The AWS is an open sanctuary, spread across private land in 13 villages. The blackbuck was notified as the State animal of Punjab in 1989 and its presence in the State is confined to the AWS due to the unique habitat of semi-arid plains consisting of agricultural fields, intermittent fallow-barren lands, scattered sand dunes, sand mounds and ridges.
Locals who have been peacefully co-existing with this near-threatened species of blackbuck for several years are annoyed with the alleged indifference of the State government towards solving the problem of stray cattle. They say that if the problem of stray cattle is resolved, then there would be no need for them to fence their farms with barbed wires, which would eventually allow free movement of blackbuck and help them thrive.
‘Out of compulsion’
“It’s not by choice but out of compulsion that I have fenced my farm with barbed wire. Stray cattle will destroy my standing crop if I don’t take precautionary measures. I, or for that matter no one in my village, would want to hurt blackbuck, but what options do we have? We have to sustain our family,” said Naresh Kumar, who has sown wheat in his 10 acres of family land in Mehrana village.
In AWS, where land in mainly owned by the Bishnoi community, there were 3,273 blackbuck according to the 2017 census, conducted jointly by the Punjab Biodiversity Board and the Department of Forest and Wildlife Preservation, against 3,500 in the year 2011.
R.D. Bishnoi, State president of the Akhil Bhartiya Jeev Rakshak Bishnoi Samaj, said that, over the years, with habitat fragmentation due to change in land use and cropping pattern, the natural habitat of blackbuck had been disturbed.
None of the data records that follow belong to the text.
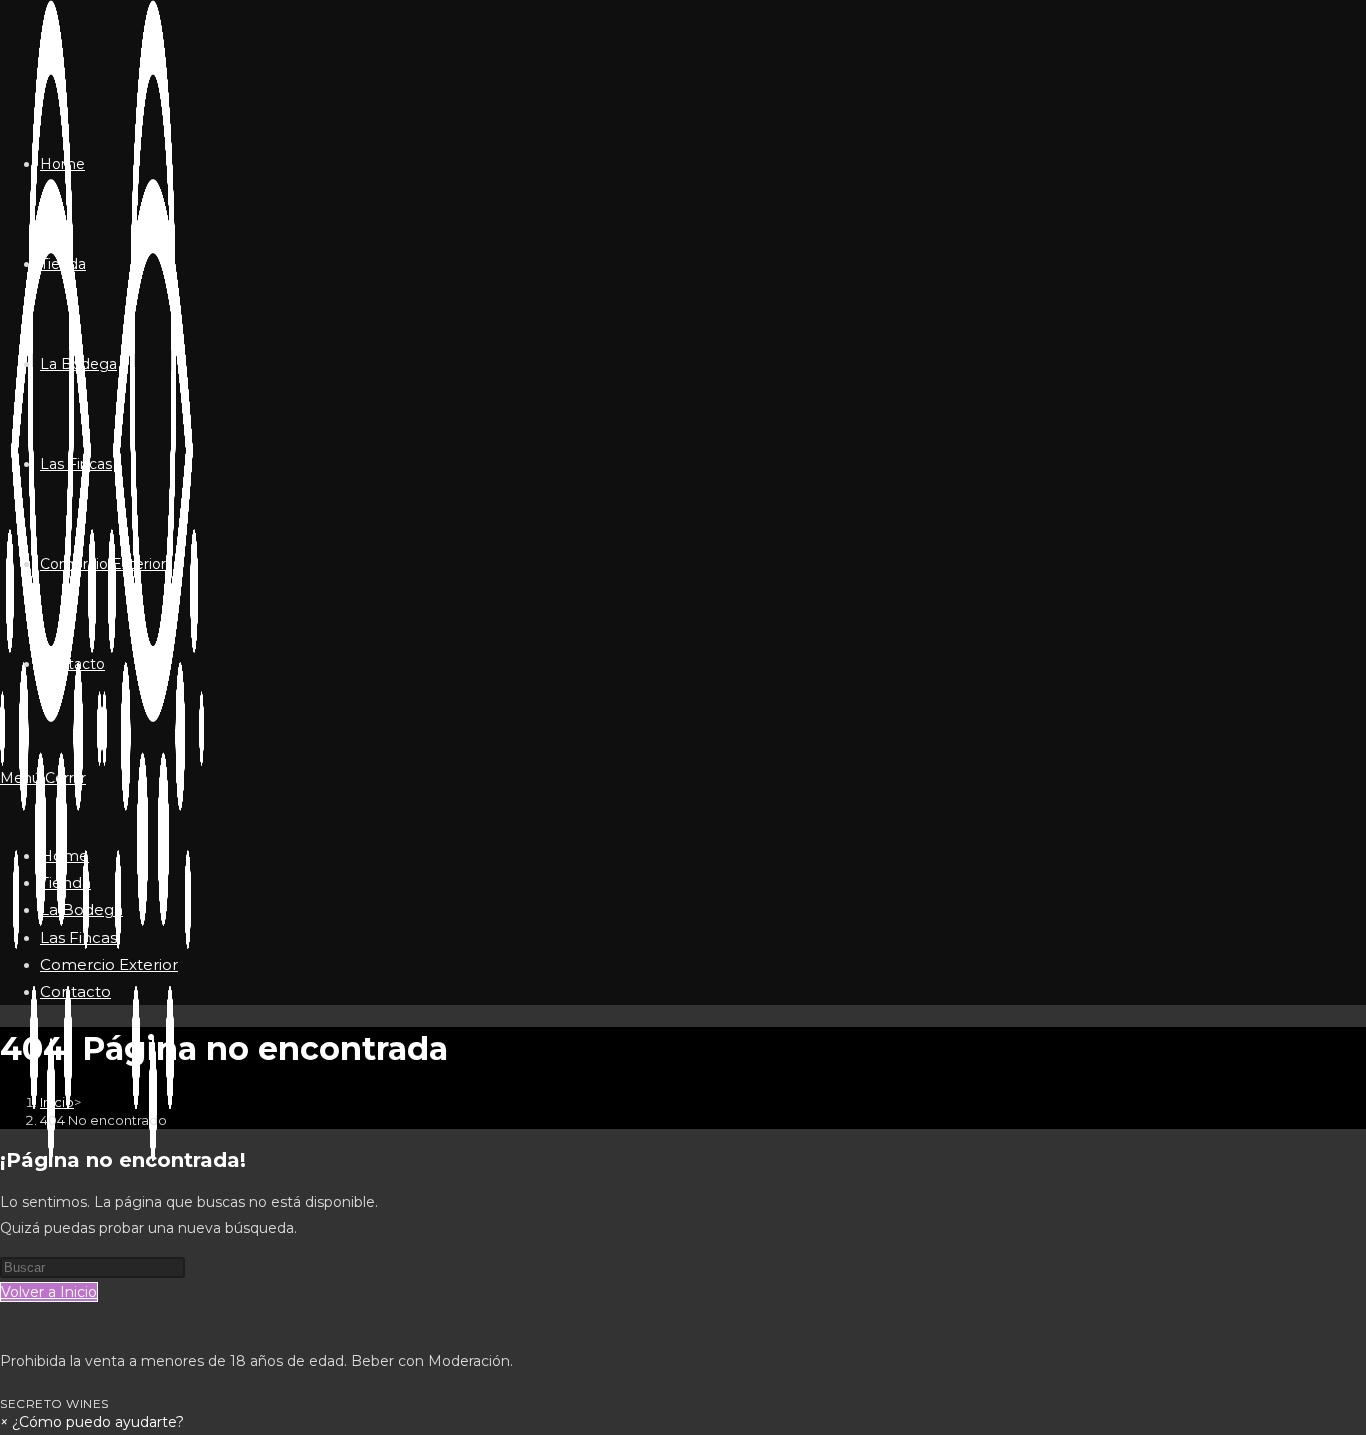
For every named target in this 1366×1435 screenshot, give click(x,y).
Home (64, 855)
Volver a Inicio (49, 1292)
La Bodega (81, 909)
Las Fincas (78, 937)
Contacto (75, 991)
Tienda (65, 882)
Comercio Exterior (109, 964)
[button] (92, 1422)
“A few years ago, blackbuck in herds of 100-150 could be easily seen running here but nowadays, you will only find a group of 20-25 deer. Over the years, the fallow-barren lands have turned into lush green fields due to better irrigation facilities. Scattered sand dunes and sand mounds, which provided a unique environment for the blackbuck, are now vanishing as the area is being brought under farming with the help of the latest machines. All these factors have contributed to the fall in the population of this majestic species,” said Mr. Bishnoi.
He said that successive governments had failed to find a solution to the problem of stray animals, which were not only destroying crops but had also caused the deaths of humans.
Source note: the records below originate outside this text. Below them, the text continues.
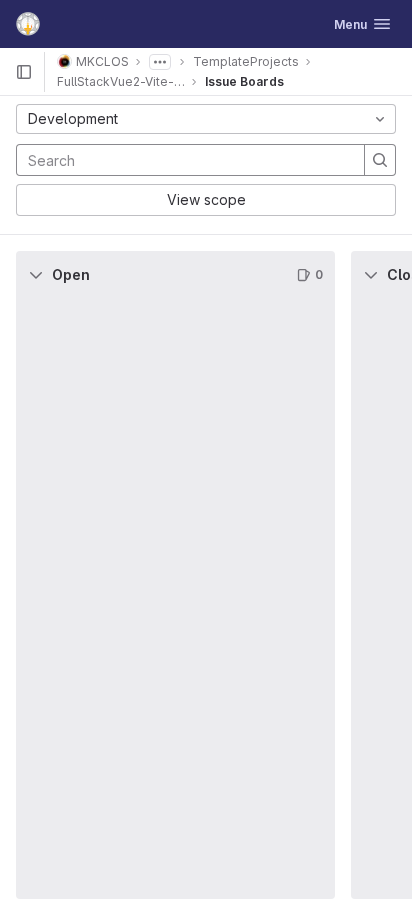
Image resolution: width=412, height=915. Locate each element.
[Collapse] (36, 275)
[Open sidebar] (24, 72)
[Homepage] (28, 24)
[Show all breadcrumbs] (160, 62)
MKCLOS (102, 61)
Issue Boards (244, 81)
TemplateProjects (246, 61)
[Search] (380, 160)
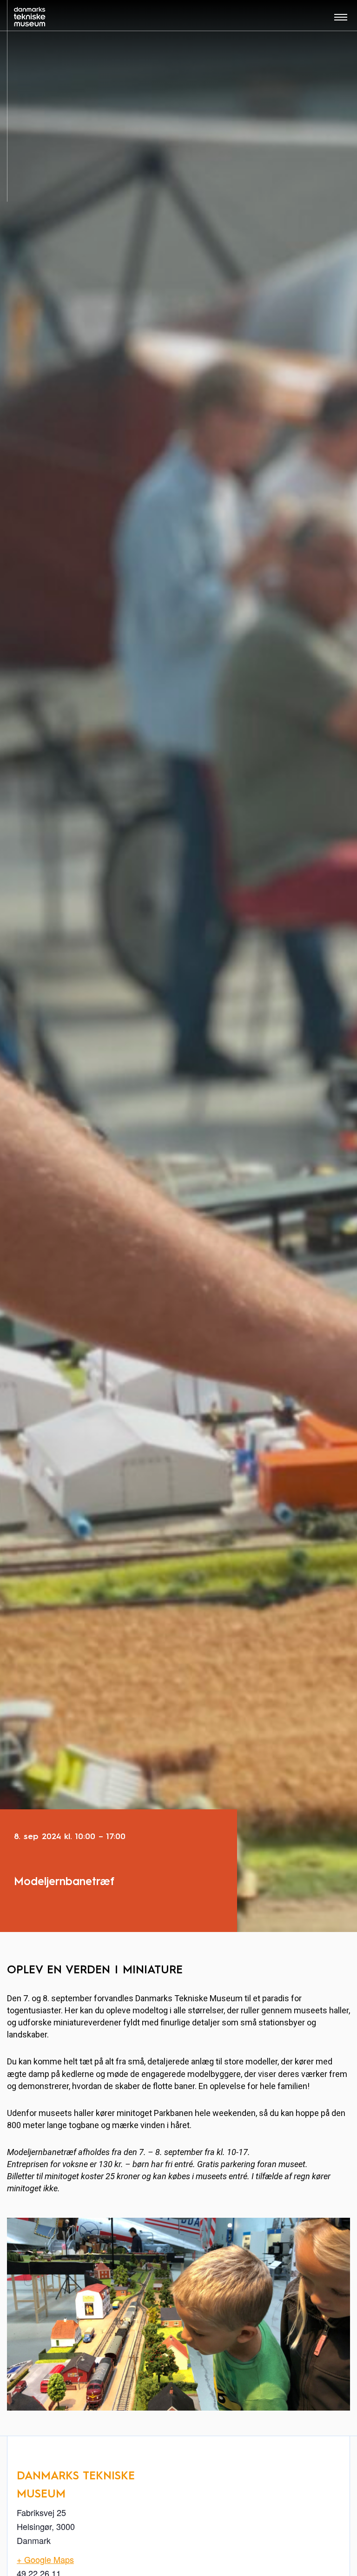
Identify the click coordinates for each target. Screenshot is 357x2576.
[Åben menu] (340, 20)
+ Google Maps (45, 2559)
“While the government collects cow cess in the name of taking care of stray animals, the problem continues to grow.”
“The growing population of stray animals also competes with blackbuck for the already shrinking open grasslands, resulting in their migration to adjoining areas outside the sanctuary,” said Mr. Bishnoi.
AWS’ Sub-Divisional Magistrate Poonam Singh said that the local administration, along with the Wildlife Department, had been persuading locals to remove barbed wires, especially the “cobra wires”. “We are creating awareness among people about the ill-effects of these wires. Also, our teams remove these wires from time-to-time,” she said.